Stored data

§ §

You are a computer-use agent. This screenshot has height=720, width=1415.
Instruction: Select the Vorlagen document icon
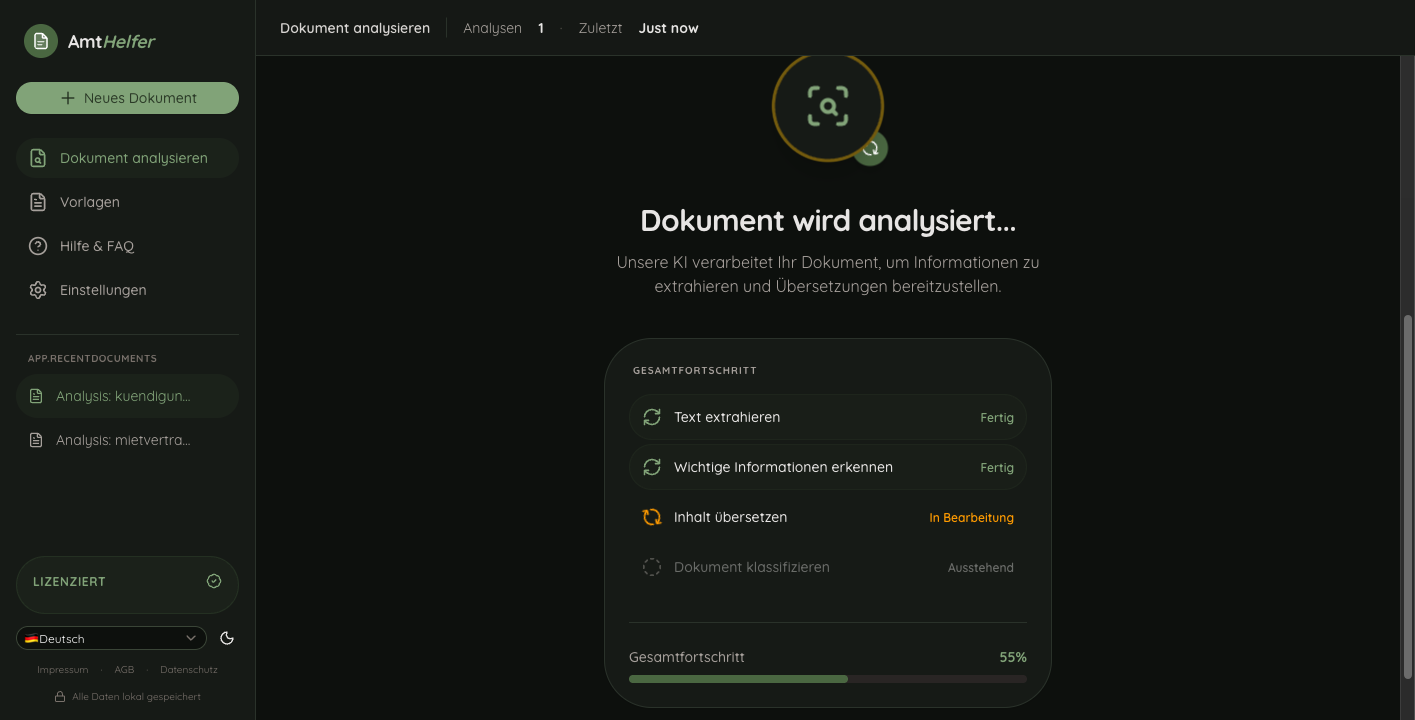(x=37, y=202)
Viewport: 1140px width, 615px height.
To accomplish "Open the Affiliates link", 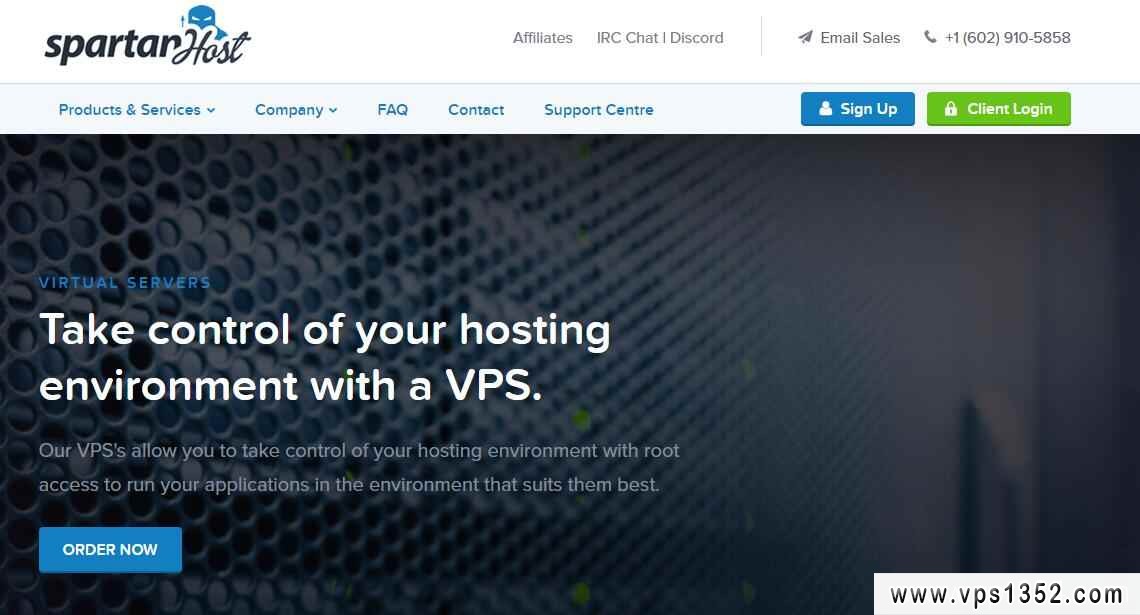I will point(542,38).
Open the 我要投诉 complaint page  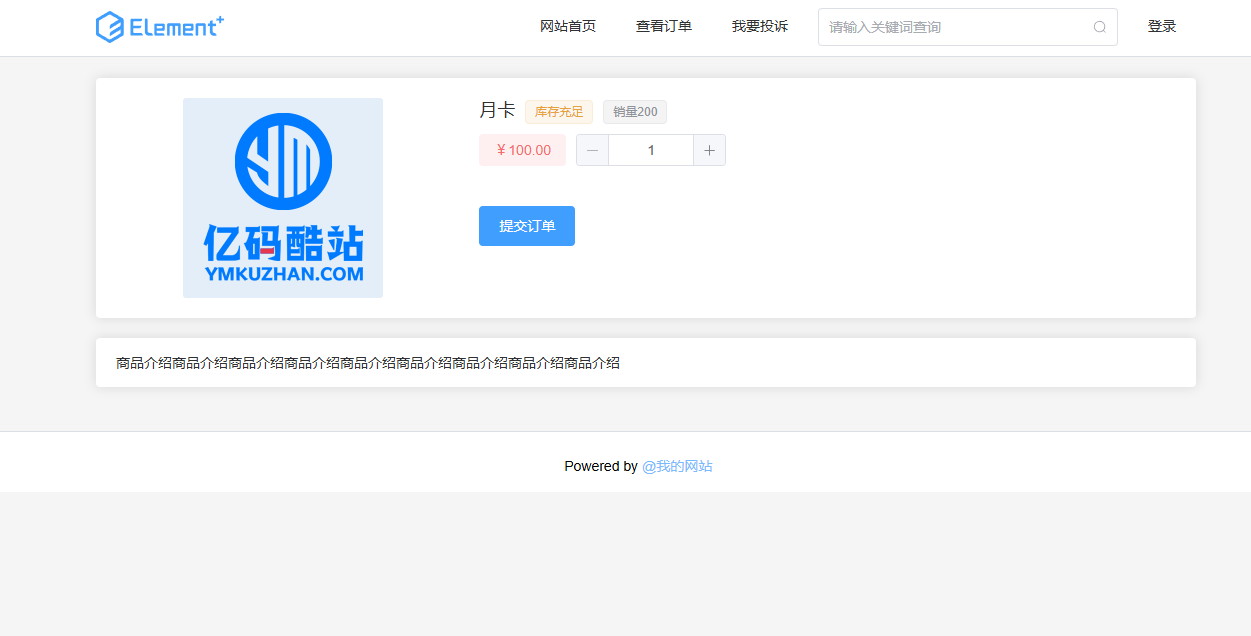point(759,27)
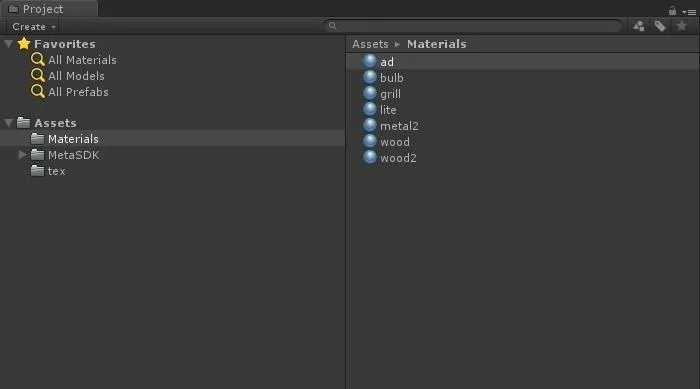Click Assets in the breadcrumb path
The width and height of the screenshot is (700, 389).
point(370,44)
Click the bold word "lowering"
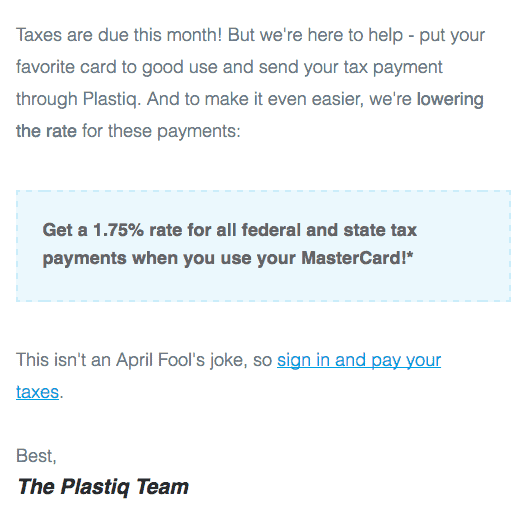The image size is (524, 513). pos(450,100)
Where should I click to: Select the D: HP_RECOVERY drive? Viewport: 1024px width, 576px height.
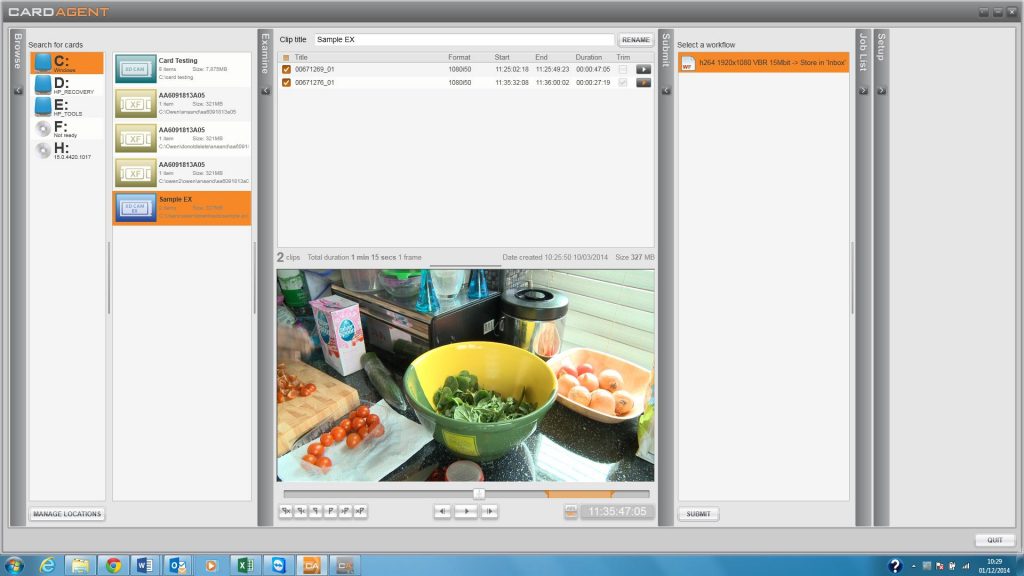coord(66,85)
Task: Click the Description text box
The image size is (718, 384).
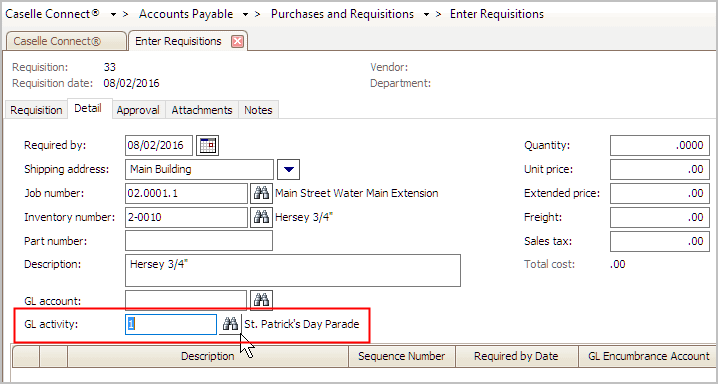Action: coord(293,270)
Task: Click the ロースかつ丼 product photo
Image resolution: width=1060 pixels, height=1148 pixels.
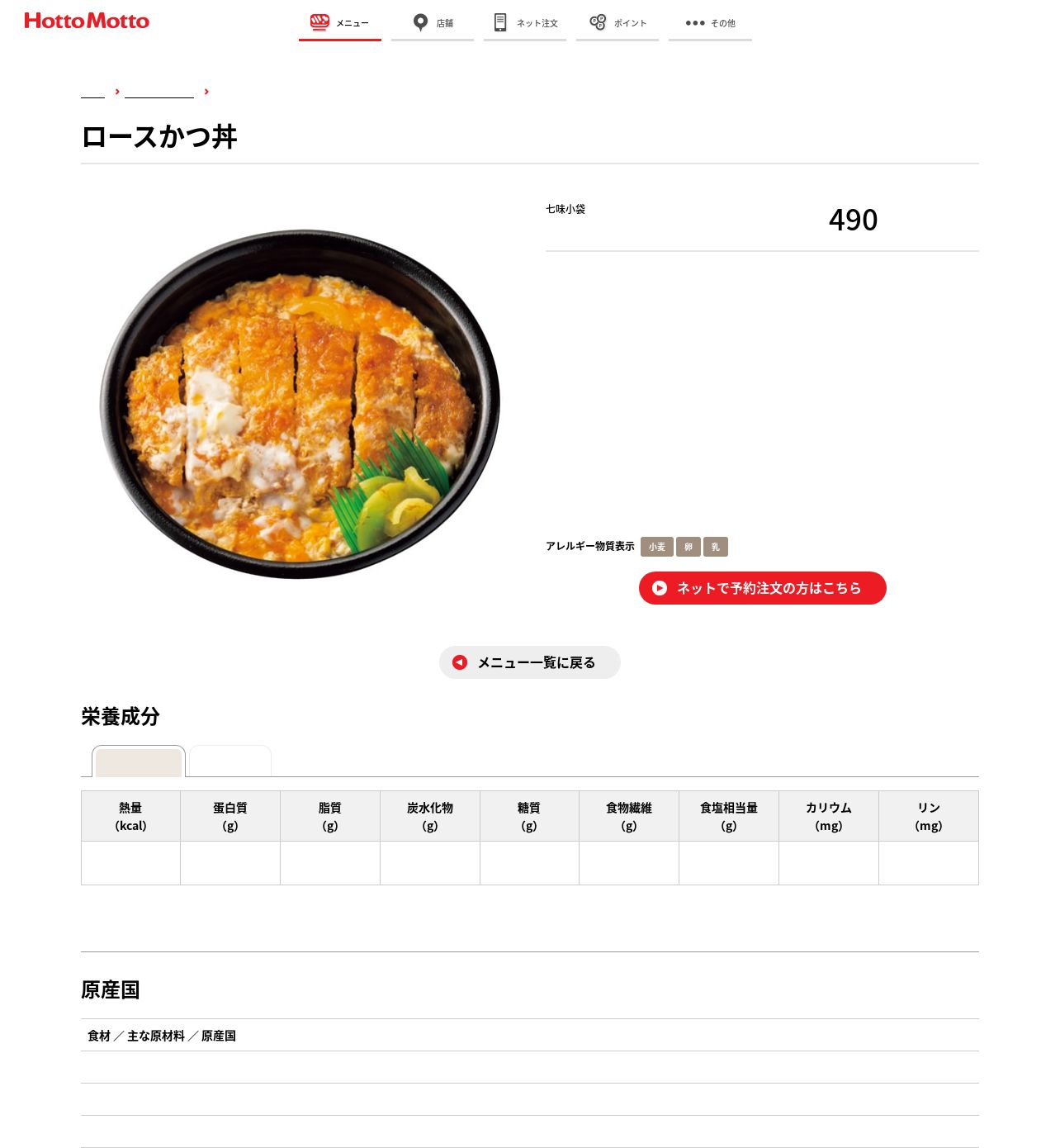Action: (300, 404)
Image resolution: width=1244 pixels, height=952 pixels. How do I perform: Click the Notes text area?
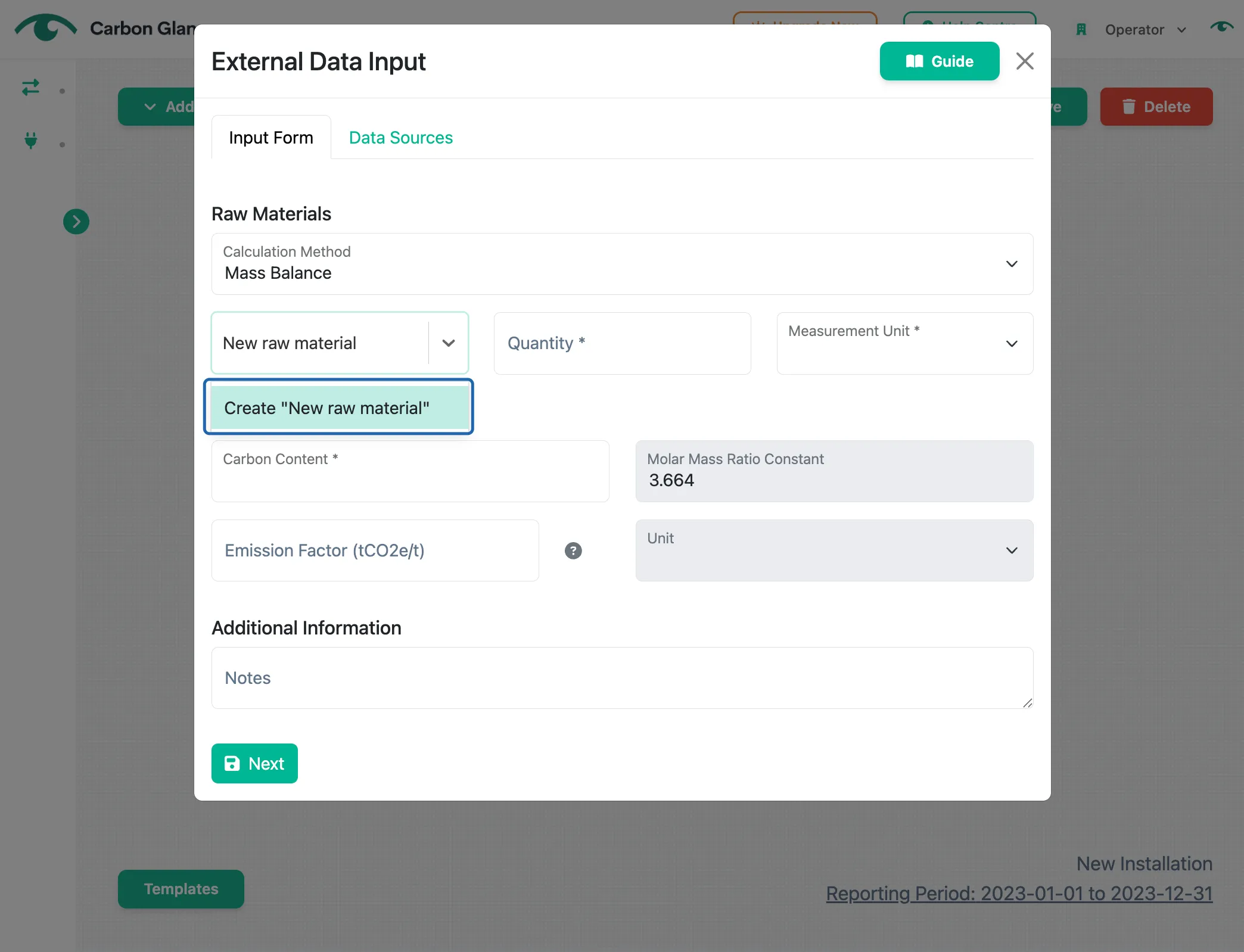[622, 678]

§ §

■ **What is expected**:
Go through the data and copy every line that includes "Task".

■ **Answer below**:
Task: Click the Description text box
Task: Click the ロースかつ丼 product photo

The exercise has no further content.